(Beginning of The records)

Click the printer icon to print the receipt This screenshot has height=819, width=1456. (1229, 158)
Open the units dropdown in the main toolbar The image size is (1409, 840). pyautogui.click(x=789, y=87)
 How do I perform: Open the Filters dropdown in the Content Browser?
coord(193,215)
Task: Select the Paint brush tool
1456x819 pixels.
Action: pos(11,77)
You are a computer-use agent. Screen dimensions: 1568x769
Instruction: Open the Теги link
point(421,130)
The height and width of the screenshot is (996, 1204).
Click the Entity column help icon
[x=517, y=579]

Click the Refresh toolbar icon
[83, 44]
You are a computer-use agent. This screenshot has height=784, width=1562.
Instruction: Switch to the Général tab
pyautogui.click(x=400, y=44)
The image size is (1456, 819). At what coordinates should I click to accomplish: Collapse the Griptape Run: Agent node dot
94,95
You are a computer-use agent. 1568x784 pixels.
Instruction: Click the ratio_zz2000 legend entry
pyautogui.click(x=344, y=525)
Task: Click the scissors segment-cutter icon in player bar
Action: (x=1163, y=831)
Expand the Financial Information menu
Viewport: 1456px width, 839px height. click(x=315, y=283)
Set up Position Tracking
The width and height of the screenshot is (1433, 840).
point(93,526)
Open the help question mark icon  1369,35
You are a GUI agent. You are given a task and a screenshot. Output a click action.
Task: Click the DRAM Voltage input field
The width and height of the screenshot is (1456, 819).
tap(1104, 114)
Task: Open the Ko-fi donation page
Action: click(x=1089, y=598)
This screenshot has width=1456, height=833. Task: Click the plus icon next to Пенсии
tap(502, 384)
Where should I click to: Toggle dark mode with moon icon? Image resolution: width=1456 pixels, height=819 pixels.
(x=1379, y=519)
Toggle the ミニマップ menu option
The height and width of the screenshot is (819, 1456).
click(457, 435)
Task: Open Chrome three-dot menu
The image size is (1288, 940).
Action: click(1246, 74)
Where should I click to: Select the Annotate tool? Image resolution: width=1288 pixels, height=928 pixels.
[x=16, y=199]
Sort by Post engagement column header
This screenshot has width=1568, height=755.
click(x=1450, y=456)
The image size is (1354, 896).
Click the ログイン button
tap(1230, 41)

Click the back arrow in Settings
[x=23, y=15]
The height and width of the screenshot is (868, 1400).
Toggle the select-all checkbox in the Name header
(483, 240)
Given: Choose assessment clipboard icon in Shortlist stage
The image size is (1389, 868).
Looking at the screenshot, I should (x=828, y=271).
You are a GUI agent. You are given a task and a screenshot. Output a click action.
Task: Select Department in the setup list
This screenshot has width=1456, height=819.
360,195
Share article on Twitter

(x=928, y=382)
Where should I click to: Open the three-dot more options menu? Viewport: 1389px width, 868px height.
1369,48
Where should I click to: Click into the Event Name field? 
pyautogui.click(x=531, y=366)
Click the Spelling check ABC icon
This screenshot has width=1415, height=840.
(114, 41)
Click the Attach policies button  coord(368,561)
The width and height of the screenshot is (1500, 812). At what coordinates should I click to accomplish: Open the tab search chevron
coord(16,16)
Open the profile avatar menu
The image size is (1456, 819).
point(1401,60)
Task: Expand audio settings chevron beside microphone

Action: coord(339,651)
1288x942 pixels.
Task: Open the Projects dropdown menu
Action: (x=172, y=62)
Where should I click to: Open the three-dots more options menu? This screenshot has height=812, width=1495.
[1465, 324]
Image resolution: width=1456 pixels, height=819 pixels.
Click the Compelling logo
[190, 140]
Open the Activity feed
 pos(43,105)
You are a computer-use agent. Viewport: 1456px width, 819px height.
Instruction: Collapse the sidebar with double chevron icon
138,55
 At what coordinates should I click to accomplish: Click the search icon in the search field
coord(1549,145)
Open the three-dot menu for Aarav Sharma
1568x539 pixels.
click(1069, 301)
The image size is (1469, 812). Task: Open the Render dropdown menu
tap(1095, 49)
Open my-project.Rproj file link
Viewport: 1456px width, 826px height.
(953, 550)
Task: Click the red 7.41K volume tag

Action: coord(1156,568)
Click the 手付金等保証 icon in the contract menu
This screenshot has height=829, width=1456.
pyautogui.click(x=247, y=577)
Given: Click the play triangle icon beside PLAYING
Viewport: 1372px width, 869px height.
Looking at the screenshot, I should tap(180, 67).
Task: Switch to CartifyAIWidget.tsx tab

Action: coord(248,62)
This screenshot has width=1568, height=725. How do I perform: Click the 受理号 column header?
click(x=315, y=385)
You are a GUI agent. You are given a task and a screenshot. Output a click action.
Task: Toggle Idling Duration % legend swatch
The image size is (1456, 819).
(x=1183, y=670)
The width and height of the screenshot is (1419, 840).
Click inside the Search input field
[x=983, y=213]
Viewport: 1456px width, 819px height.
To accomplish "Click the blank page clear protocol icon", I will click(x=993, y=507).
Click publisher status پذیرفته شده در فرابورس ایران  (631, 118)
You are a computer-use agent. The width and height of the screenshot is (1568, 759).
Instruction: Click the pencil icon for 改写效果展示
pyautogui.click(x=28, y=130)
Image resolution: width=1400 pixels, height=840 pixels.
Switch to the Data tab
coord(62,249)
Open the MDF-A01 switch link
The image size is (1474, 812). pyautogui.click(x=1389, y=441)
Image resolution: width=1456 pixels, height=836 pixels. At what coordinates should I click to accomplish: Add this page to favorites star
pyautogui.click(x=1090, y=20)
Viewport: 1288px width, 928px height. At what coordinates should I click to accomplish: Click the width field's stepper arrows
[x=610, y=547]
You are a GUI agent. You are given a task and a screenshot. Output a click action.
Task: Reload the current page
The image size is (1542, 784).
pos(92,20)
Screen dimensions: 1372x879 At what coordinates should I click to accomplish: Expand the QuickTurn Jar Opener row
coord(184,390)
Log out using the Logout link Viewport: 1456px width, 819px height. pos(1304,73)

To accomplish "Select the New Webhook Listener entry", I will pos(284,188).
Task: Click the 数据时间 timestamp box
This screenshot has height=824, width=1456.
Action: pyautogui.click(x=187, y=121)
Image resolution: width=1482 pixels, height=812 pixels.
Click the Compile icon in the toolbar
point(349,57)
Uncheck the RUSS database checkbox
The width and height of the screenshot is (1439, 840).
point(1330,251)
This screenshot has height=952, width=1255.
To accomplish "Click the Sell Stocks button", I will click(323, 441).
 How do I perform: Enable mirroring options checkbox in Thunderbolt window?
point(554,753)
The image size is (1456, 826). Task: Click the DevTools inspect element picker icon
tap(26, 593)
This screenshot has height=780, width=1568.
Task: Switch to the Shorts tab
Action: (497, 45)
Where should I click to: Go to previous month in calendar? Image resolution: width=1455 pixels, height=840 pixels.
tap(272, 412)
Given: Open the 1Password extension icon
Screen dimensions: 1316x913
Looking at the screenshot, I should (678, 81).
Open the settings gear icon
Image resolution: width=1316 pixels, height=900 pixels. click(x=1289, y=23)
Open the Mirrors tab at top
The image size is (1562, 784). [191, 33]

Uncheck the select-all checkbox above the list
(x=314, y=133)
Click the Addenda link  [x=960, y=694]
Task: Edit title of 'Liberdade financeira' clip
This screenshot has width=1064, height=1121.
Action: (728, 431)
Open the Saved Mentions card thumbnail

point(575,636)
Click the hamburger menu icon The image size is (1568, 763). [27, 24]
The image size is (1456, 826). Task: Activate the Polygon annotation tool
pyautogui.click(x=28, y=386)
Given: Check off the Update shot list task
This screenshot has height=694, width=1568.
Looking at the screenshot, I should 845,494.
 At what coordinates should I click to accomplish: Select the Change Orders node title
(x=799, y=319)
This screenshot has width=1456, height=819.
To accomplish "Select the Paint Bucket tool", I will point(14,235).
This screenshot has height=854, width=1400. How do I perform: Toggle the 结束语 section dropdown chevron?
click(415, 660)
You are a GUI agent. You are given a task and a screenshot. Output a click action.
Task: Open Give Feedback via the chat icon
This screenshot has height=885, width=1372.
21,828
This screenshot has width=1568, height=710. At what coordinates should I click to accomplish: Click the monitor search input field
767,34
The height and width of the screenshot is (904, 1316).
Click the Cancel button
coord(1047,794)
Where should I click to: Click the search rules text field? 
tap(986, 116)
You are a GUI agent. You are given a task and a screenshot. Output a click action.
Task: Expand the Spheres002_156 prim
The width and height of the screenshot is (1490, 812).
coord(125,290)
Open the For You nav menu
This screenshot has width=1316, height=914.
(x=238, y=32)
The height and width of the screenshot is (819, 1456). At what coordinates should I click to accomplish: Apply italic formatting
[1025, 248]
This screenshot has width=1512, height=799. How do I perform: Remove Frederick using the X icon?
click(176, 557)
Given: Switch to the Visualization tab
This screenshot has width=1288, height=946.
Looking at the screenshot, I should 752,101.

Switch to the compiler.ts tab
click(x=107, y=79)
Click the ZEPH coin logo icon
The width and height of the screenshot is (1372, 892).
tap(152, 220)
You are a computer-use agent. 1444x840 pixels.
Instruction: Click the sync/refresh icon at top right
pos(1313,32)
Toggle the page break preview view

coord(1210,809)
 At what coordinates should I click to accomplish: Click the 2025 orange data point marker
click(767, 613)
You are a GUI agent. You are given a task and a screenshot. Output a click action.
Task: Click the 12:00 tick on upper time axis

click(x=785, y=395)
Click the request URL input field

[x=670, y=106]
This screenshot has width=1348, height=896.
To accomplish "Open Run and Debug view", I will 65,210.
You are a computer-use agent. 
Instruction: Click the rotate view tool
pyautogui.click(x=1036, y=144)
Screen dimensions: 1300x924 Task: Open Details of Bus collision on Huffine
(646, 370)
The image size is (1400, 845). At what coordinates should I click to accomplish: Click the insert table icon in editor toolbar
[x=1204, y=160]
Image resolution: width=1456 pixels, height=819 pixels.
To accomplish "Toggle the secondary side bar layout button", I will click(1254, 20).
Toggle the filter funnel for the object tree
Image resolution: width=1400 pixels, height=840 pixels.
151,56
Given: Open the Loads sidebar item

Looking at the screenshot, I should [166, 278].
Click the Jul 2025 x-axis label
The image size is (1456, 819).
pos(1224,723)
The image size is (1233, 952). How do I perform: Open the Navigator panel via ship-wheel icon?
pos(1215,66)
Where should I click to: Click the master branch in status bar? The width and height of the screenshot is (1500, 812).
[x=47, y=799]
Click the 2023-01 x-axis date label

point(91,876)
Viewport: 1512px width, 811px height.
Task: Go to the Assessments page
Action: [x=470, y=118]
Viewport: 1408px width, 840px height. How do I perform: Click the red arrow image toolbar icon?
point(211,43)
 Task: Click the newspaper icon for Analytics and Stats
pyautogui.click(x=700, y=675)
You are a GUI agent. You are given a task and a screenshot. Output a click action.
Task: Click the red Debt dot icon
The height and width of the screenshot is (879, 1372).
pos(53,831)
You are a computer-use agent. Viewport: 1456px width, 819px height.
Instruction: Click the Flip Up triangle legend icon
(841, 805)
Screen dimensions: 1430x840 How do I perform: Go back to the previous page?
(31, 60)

(End of The records)

From the entries above, restate word for word the lines from the line containing "The image size is (1456, 826). Task: Activate" to the line containing "Open the For You nav menu", both ends included, and nothing more.

> Exercise solution:
The image size is (1456, 826). Task: Activate the Polygon annotation tool
pyautogui.click(x=28, y=386)
Given: Check off the Update shot list task
This screenshot has height=694, width=1568.
Looking at the screenshot, I should 845,494.
 At what coordinates should I click to accomplish: Select the Change Orders node title
(x=799, y=319)
This screenshot has width=1456, height=819.
To accomplish "Select the Paint Bucket tool", I will point(14,235).
This screenshot has height=854, width=1400. How do I perform: Toggle the 结束语 section dropdown chevron?
click(415, 660)
You are a GUI agent. You are given a task and a screenshot. Output a click action.
Task: Open Give Feedback via the chat icon
This screenshot has height=885, width=1372.
21,828
This screenshot has width=1568, height=710. At what coordinates should I click to accomplish: Click the monitor search input field
767,34
The height and width of the screenshot is (904, 1316).
Click the Cancel button
coord(1047,794)
Where should I click to: Click the search rules text field? 
tap(986, 116)
You are a GUI agent. You are given a task and a screenshot. Output a click action.
Task: Expand the Spheres002_156 prim
The width and height of the screenshot is (1490, 812).
coord(125,290)
Open the For You nav menu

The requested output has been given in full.